Sachverhalt
Die Klägerin bot ihren Arbeitnehmern ein einwöchiges Einführungsseminar zur Vermittlung grundlegender Erkenntnisse über einen gesunden Lebensstil an. Die sog. Sensibilisierungswoche umfasste u.a. Veranstaltungen, Kurse und Workshops betreffend Ernährung und Bewegung, Körperwahrnehmung und Eigendiagnostik, (Herz-Kreislauf-)Training und Belastung, Achtsamkeit, Eigenverantwortung und Nachhaltigkeit sowie ein Koordinationstraining für den Alltag. Die Sensibilisierungswoche sollte ein unverzichtbarer strategischer Grundpfeiler der Personal-, Persönlichkeits- und Organisationsentwicklung sein. Es gehe darum, Führungsstil, Mitbestimmung, Umgang und Kommunikation im Hinblick auf gesundheitliche Auswirkungen zu überprüfen. Das Angebot richtete sich an sämtliche Mitarbeiter. Eine Pflicht zur Teilnahme bestand grundsätzlich nicht. Die Kosten für die Teilnahme an der Sensibilisierungswoche wurden von der Klägerin übernommen und betrugen ca. 1.300 Euro pro Mitarbeiter. Die Fahrtkosten hatten die teilnehmenden Arbeitnehmer selbst zu tragen. Sie hatten für die Teilnahme an der Sensibilisierungswoche zudem Zeitguthaben oder Urlaubstage aufzuwenden. Das FA nahm bei Teilnahme an der Sensibilisierungswoche Sachbezüge an, die lediglich in dem gemäß § 3 Nr. 34 EStG beschriebenen Umfang steuerfrei zu belassen seien. Das FG wies die gegen den Lohnsteuer-Nachforderungsbescheid erhobene Klage ab.
Entscheidung des BFH
Bei der Zuwendung der Sensibilisierungswoche handelt es sich um Arbeitslohn. Zu den Einkünften aus nichtselbständiger Arbeit gehören gemäß § 19 Abs. 1 Satz 1 Nr. 1 EStG – neben Gehältern und Löhnen – auch andere Bezüge und Vorteile, die „für“ eine Beschäftigung im öffentlichen oder privaten Dienst gewährt werden, unabhängig davon, ob ein Rechtsanspruch auf sie besteht und ob es sich um laufende oder um einmalige Bezüge handelt (§ 19 Abs. 1 Satz 2 EStG). Diese Bezüge oder Vorteile gelten dann als für eine Beschäftigung gewährt, wenn sie durch das individuelle Dienstverhältnis veranlasst sind, ohne dass ihnen eine Gegenleistung für eine konkrete (einzelne) Dienstleistung des Arbeitnehmers zugrunde liegen muss. Eine Veranlassung durch das individuelle Dienstverhältnis ist vielmehr zu bejahen, wenn die Einnahmen dem Empfänger mit Rücksicht auf das Dienstverhältnis zufließen und sich als Ertrag der nichtselbständigen Arbeit darstellen, wenn sich die Leistung des Arbeitgebers also im weitesten Sinne als Gegenleistung für das Zurverfügungstellen der individuellen Arbeitskraft des Arbeitnehmers erweist. Vorteile, die sich bei objektiver Würdigung aller Umstände nicht als Entlohnung, sondern lediglich als notwendige Begleiterscheinung betriebsfunktionaler Zielsetzungen erweisen, sind dagegen nicht als Arbeitslohn anzusehen.

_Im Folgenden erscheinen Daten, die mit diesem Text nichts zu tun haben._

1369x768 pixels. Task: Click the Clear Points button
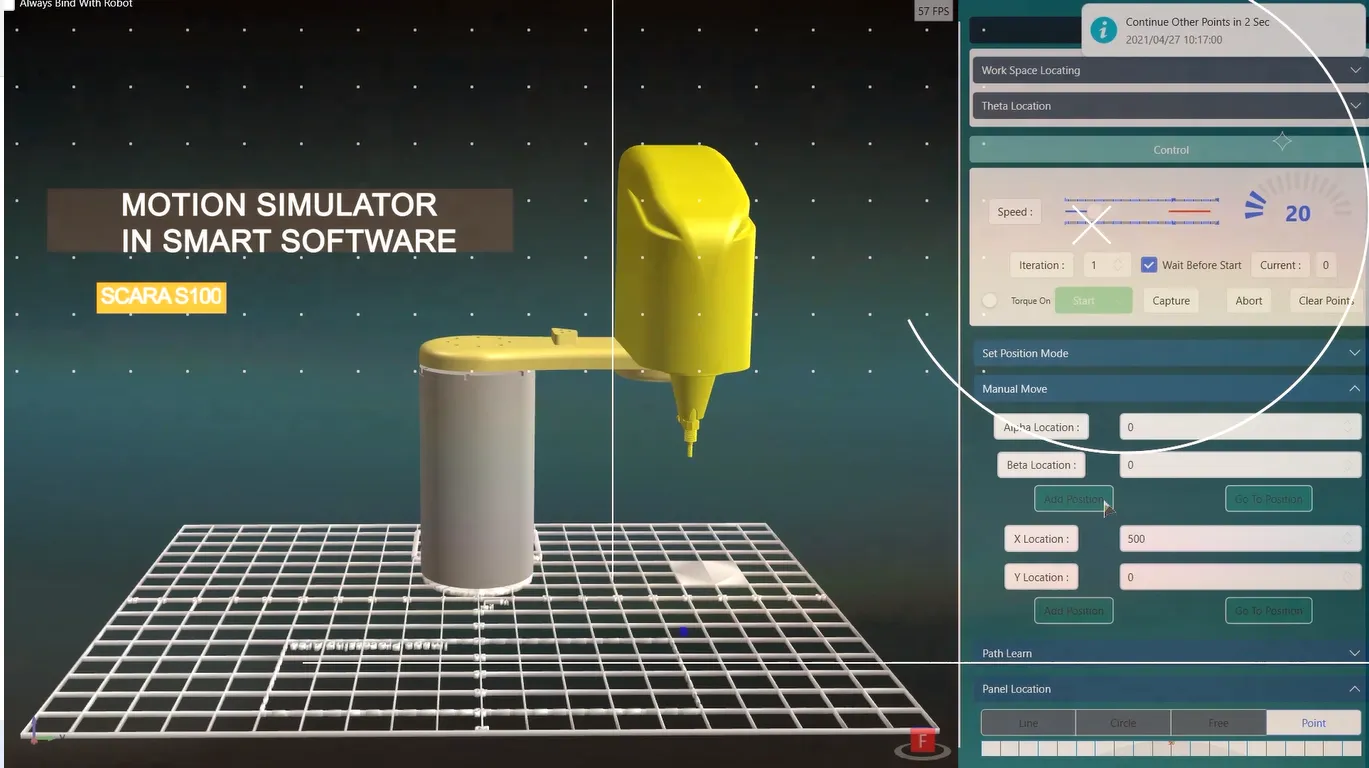coord(1325,300)
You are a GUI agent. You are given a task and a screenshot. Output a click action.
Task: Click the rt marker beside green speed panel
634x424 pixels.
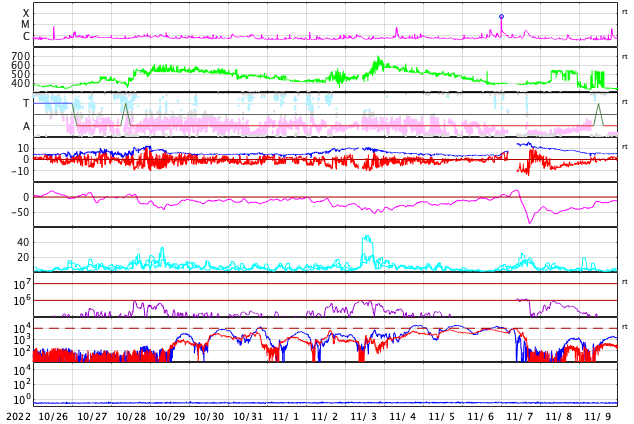tap(624, 57)
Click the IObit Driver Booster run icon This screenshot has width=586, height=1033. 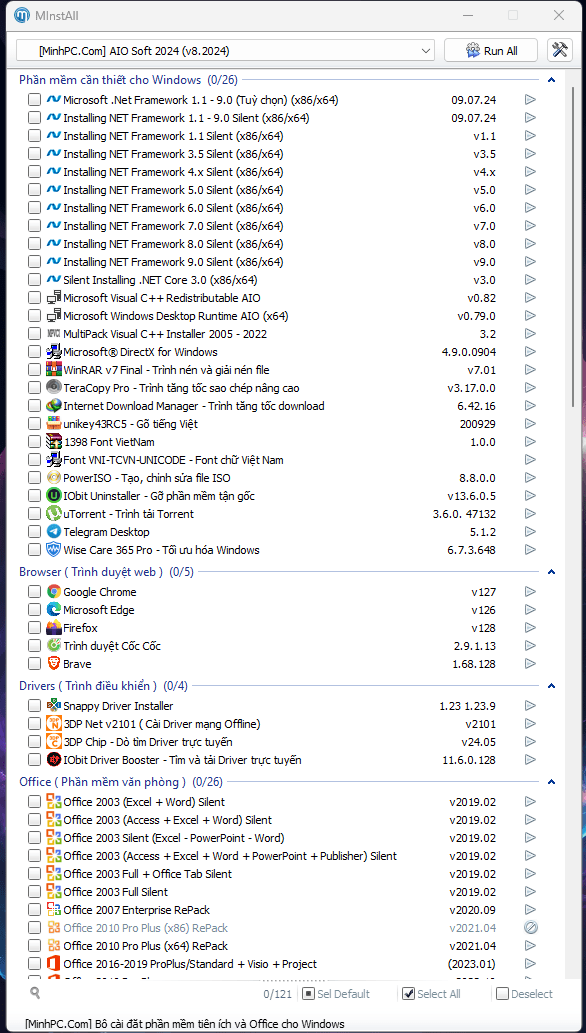click(x=530, y=760)
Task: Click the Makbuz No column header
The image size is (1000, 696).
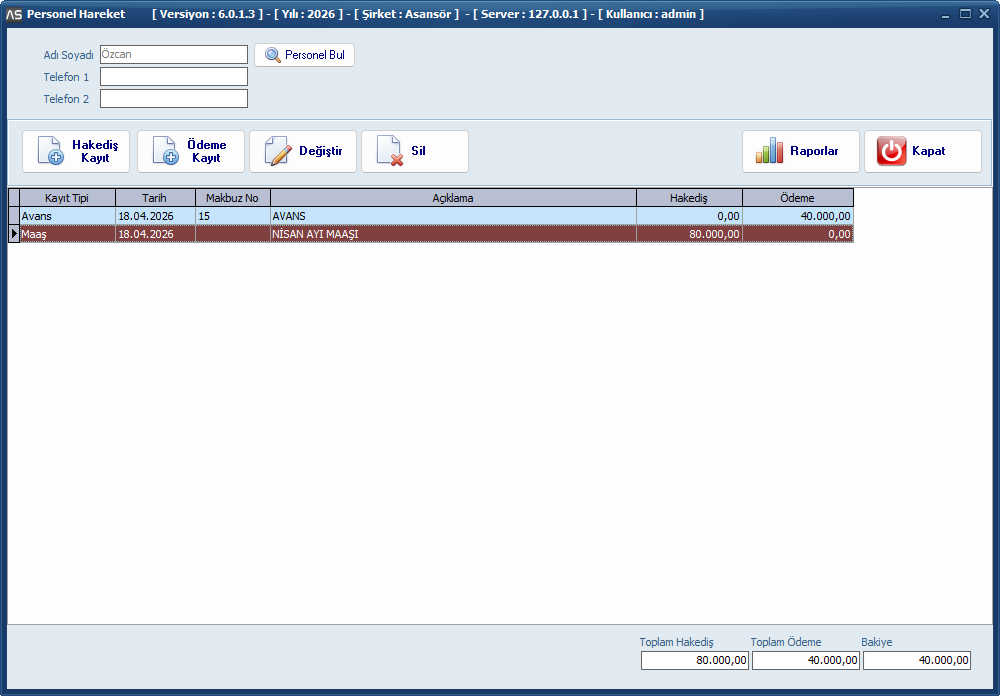Action: coord(232,198)
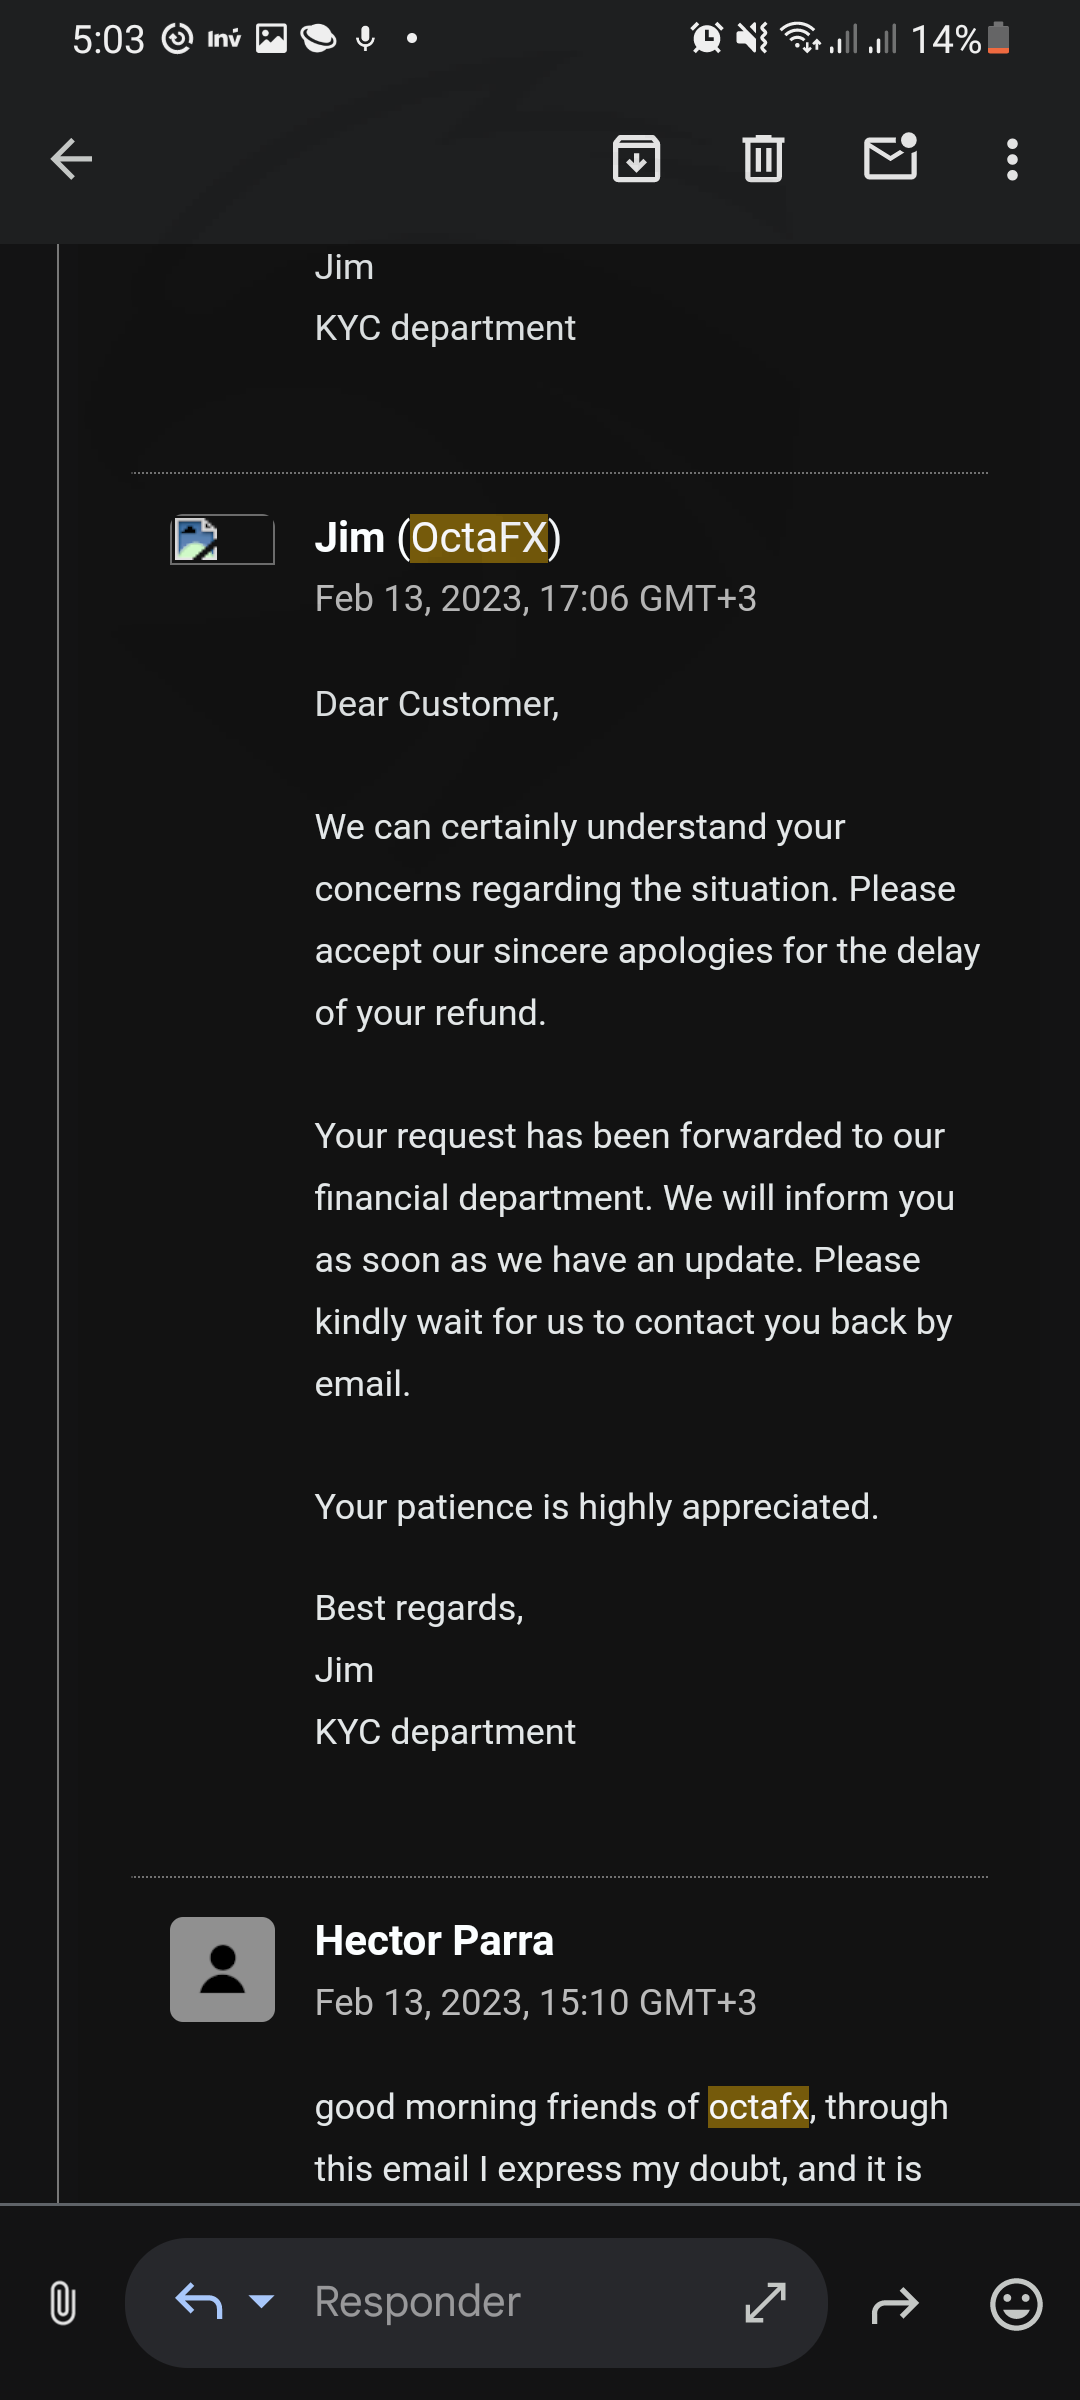Forward the email using forward arrow
Viewport: 1080px width, 2400px height.
(x=894, y=2305)
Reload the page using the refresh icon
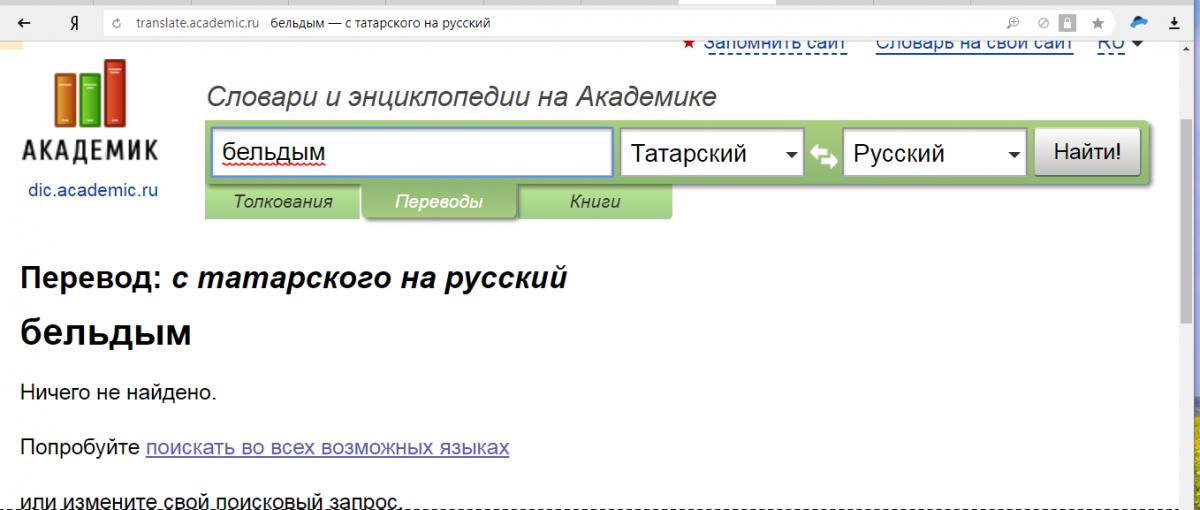The width and height of the screenshot is (1200, 510). click(117, 22)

Im Streitfall handelte es sich bei der Sensibilisierungswoche um eine gesundheitspräventive Maßnahme des Arbeitgebers für die Arbeitnehmer, die keinen Bezug zu berufsspezifisch bedingten gesundheitlichen Beeinträchtigungen aufwies. Die Gesundheitsvorsorge bildete einen Hauptgegenstand der Sensibilisierungswoche. Die Teilnahme an der Sensibilisierungswoche war danach ein Vorteil, der in den Bereich der Lebensführung fiel. Die Zuwendung der Vorteile war durch das Dienstverhältnis veranlasst und im weitesten Sinne Gegenleistung des Arbeitgebers für das Zurverfügungstellen der individuellen Arbeitskraft, denn sie stand im wirtschaftlichen Zusammenhang mit dem Dienstverhältnis und stellte für die teilnehmenden Arbeitnehmer eine Frucht ihrer Arbeitsleistung dar. Gegen ein ganz überwiegend eigenbetriebliches Interesse spricht, dass die Teilnahme nicht als Arbeitszeit zählte und die Arbeitnehmer ihre Fahrtkosten selbst tragen mussten. Eine gesunde, leistungsbereite und leistungsfähige Arbeitnehmerschaft liegt im Übrigen stets im eigenbetrieblichen Interesse des Arbeitgebers. Daraus folgt aber nicht, dass das eigenbetriebliche Interesse des Arbeitgebers an der Gesunderhaltung seiner Arbeitnehmer es von vornherein ausschließt, eine Zuwendung an die Arbeitnehmer zur Gesundheitsförderung als Arbeitslohn zu qualifizieren.
Praxishinweis
Da der Bereich der Gesundheitsvorsorge sehr eng mit der privaten Lebensführung verknüpft ist, werden Fälle, in denen bei Zuwendung von Gesundheitsvorsorgemaßnahmen durch den Arbeitgeber kein Arbeitslohn anzusetzen ist, eher selten sein. Hinweise auf einen möglichen Ausnahmefall könnten sich im Umkehrschluss aus den für das Vorliegen von Arbeitslohn im Streitfall herangezogenen Kriterien allgemeine/spezifische Gesundheitsvorsorge, Anrechnung auf die Arbeitszeit, Kostentragung (Fahrtkosten), ergeben.